Among the keys to station group success with graphics hubs: a long-term commitment from top-level leadership, strong bonds with the local stations and a willingness to constantly evolve the graphics package.

How are newsrooms integrating graphics hubs into their workflows? What role do reporters play in this process? And how can media companies take advantage of the game changing potential of augmented and virtual reality?

These and other questions were addressed Monday during TVNewsCheck’s annual NewsTECHForum in New York, which featured a series of presentations given by graphics experts from Hearst, Tegna, and Vice News Tonight.

Suzanne Grethen, VP of promotion and marketing for Hearst Television, discussed the group’s four-year-old graphics hub in Orlando, Fla., which delivers approximately 10,000 graphics per week to 26 local Hearst-owned stations. “Templates are the basis of what we do,” she said, “from lower-third graphics all the up to virtual environments, election results, school closings and more.”

With more than 200 templates currently in use, the hub’s integrated workflow has proved critical to the operation. “We consider it part of what it means to work at Hearst,” she said. “It allows us to keep our employees and move them from station to station.”

Other keys to a successful graphics hub she listed: long-term commitment from top-level leadership, strong bonds with local stations and a willingness to constantly evolve the graphics package. “What we’re thinking about for 2017, we never would have thought about in 2012,” she said.

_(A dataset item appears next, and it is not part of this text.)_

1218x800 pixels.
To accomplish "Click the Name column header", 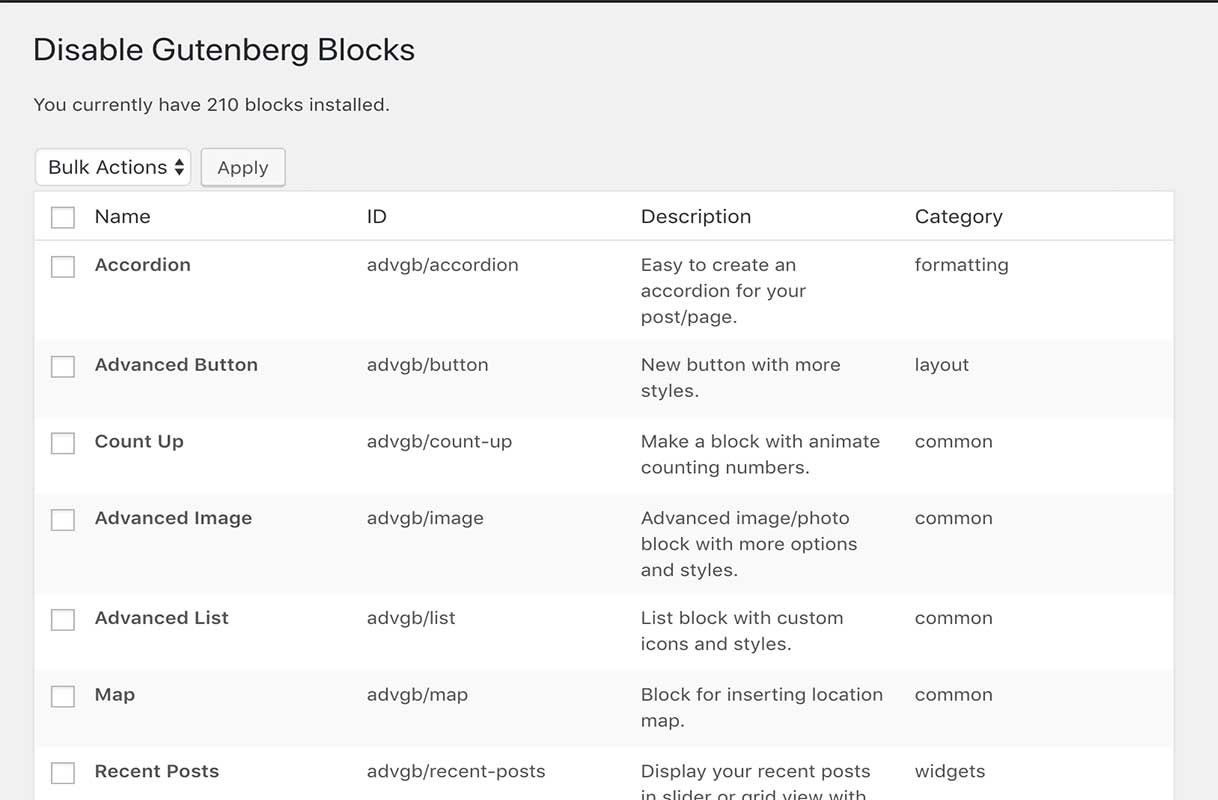I will (122, 217).
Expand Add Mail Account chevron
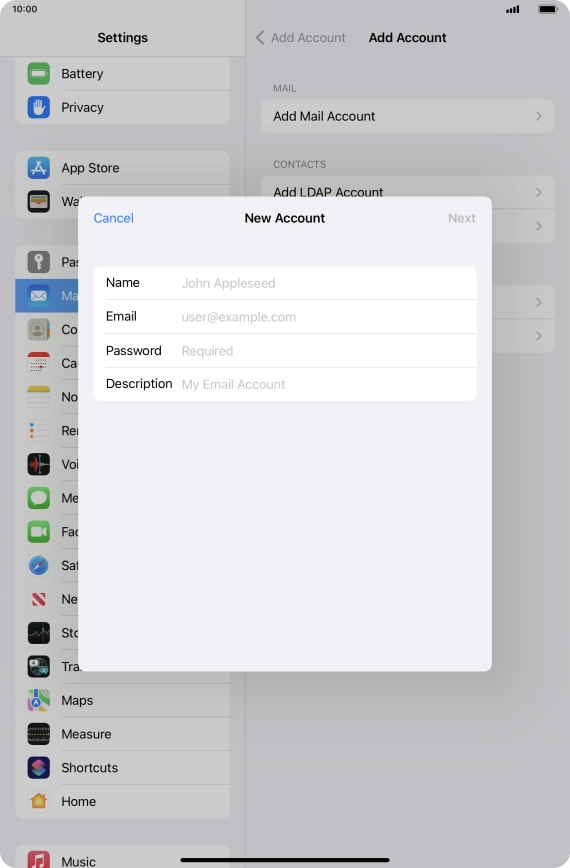Image resolution: width=570 pixels, height=868 pixels. [538, 116]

Grethen’s presentation was followed by Joel McDonald, manager of technology at Tegna’s CBS affiliate WUSA Washington, where he’s worked with the group’s Denver-based graphics hub since its creation in 2008. While they began experimenting with augmented and virtual reality a few years ago, the hub’s breakthrough with the new technology didn’t happen until this year’s election. A big reason for that, McDonald said, was the decision to simplify the experience for the newsroom.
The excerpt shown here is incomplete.